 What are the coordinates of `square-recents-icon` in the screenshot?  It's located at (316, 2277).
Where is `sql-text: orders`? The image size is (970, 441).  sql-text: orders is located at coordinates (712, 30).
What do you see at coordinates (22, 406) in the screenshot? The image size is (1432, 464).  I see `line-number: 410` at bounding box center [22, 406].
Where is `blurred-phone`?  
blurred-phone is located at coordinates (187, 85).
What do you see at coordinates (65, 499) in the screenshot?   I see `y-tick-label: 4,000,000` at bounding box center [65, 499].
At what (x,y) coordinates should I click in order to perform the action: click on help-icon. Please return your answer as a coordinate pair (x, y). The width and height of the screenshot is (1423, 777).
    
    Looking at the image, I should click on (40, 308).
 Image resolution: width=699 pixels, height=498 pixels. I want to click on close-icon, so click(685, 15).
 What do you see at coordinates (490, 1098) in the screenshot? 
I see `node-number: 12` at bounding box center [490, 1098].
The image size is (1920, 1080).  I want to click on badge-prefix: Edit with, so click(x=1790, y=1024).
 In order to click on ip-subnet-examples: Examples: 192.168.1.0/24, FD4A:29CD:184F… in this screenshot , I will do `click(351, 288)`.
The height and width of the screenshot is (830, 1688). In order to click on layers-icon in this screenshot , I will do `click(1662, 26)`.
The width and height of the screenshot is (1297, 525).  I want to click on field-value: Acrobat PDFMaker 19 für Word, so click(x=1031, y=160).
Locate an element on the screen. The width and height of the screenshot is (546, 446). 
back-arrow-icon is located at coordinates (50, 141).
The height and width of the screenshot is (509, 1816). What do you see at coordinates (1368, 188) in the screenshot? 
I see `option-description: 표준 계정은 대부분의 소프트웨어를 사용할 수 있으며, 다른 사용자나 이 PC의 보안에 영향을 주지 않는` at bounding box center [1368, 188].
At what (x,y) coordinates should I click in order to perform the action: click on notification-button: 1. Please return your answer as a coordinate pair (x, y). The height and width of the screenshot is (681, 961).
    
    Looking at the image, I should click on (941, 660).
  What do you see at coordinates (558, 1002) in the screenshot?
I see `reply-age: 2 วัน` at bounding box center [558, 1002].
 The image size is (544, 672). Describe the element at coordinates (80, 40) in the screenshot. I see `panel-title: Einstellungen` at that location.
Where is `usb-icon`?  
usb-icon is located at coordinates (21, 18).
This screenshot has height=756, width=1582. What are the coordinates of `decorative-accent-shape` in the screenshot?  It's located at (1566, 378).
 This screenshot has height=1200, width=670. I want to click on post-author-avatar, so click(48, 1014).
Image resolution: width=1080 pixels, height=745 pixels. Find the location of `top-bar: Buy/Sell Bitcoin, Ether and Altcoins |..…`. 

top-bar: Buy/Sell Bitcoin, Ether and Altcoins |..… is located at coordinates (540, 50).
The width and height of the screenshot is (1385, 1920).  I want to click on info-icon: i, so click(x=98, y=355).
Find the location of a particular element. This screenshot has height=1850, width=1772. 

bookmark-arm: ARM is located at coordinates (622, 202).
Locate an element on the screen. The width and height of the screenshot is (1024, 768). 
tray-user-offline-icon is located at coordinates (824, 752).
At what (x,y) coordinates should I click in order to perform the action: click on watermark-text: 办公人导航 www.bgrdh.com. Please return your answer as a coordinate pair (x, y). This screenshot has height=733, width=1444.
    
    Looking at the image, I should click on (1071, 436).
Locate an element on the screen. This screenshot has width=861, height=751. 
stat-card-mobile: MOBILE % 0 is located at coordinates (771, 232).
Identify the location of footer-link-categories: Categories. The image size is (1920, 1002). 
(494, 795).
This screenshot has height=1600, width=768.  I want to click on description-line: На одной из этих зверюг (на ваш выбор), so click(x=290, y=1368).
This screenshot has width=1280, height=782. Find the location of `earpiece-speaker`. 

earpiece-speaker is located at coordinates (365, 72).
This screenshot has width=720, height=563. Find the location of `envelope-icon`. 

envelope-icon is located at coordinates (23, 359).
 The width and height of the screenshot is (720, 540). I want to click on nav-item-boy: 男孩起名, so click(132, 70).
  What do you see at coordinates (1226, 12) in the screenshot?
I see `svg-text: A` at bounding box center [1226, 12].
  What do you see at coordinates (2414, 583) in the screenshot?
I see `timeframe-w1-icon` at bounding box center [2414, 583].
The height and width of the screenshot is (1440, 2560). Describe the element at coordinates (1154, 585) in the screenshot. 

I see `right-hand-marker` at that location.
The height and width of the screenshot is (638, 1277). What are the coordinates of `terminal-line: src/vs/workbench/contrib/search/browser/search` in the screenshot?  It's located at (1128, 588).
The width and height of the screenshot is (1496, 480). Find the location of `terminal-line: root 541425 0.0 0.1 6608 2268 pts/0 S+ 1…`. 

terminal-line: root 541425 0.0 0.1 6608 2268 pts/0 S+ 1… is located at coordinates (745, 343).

» **Required work**: Copy the lines of the material above unchanged, from the line containing "The height and width of the screenshot is (638, 1277)." through the last line of the material.

» **Answer to the exercise**:
The height and width of the screenshot is (638, 1277). What are the coordinates of `terminal-line: src/vs/workbench/contrib/search/browser/search` in the screenshot?  It's located at (1128, 588).
The width and height of the screenshot is (1496, 480). Find the location of `terminal-line: root 541425 0.0 0.1 6608 2268 pts/0 S+ 1…`. 

terminal-line: root 541425 0.0 0.1 6608 2268 pts/0 S+ 1… is located at coordinates (745, 343).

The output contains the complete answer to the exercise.